| Parte sabato e prosegue per tutta domenica
l'operazione "centomila ortensie azzurre cercano casa": un'iniziativa atta a
sostenere telefono azzurro e le sue opere di volontariato. A permettere di realizzare ciò
nei vari punti della città è l'associazione L'Aquilone, da tempo impegnata nella tutela
dell'infanzia e dei minori a rischio. A cosa sono dedicate
queste due giornate? Ogni anno Telefono azzurro dedica il mese di aprile, tramite
iniziative, convegni ed eventi, ad uno specifico problema dell'infanzia: quest'anno viene
affrontato il tema della salute mentale nei bambini e negli adolescenti: "Il mancato
ascolto, o l'assenza di un adulto di riferimento" spiegano i responsabili
"rappresentano spesso le premesse per una vera e propria violenza psicologica che non
si vede come quella fisica, ma che non è certo meno grave".

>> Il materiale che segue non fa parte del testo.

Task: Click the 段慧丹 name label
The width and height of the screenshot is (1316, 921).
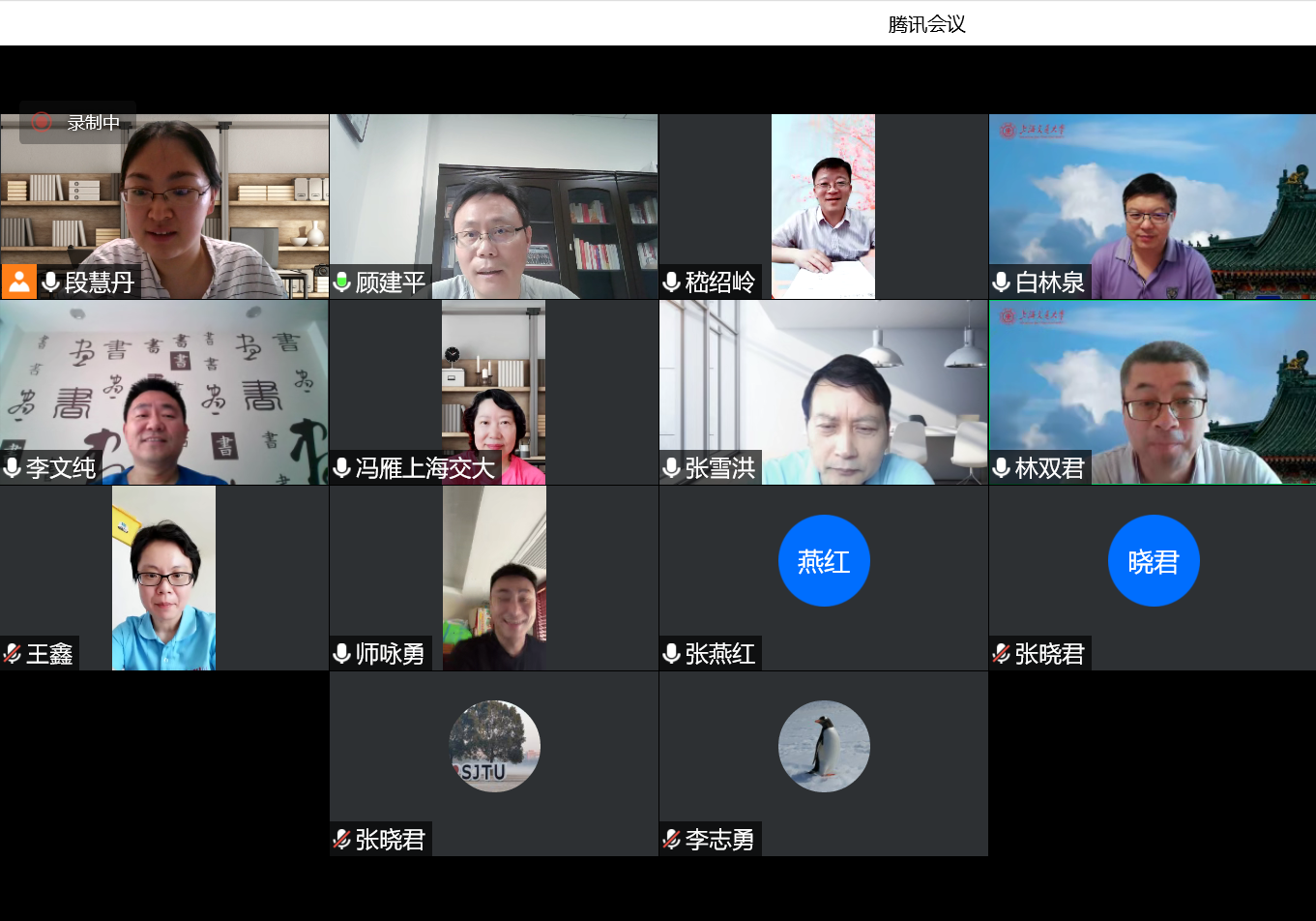Action: [x=99, y=282]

Tra i 1500 chioschi presenti in tutta Italia, saranno allestiti dei
banchetti in via Veneto, vicino alla chiesa di Abbiate Guazzone, presso il centro
commerciale della Coop, e in corso Bernacchi: in questi allestimenti saranno quindi
venduti i "fiori d'azzurro", delle ortensie il cui ricavato servirà a sostenere
l'opera di volontariato.
L'associazione tradatese de L'aquilone, la quale sostiene appieno
l'iniziativa, si sta dimostrando molto attiva sul tema dei bambini: nominata lo scorso
novembre associazione di Solidarietà Familiare della Regione Lombardia, L'aquilone ha
l'obiettivo di aiutare e affiancare bambini disadattati, molti dei quali sono privi del
supporto affettivo e materiale di una vera famiglia che li possa sostenere.
Si tratta quindi di affrontare due giornate non solo dedicate alla
raccolta fondi necessaria a far andare avanti la macchina del volontariato, bensì due
giorni dedicati anche alla sensibilizzazione del problema della violenza, anche
psicologica, spesso perpetrata ai danni dei bambini.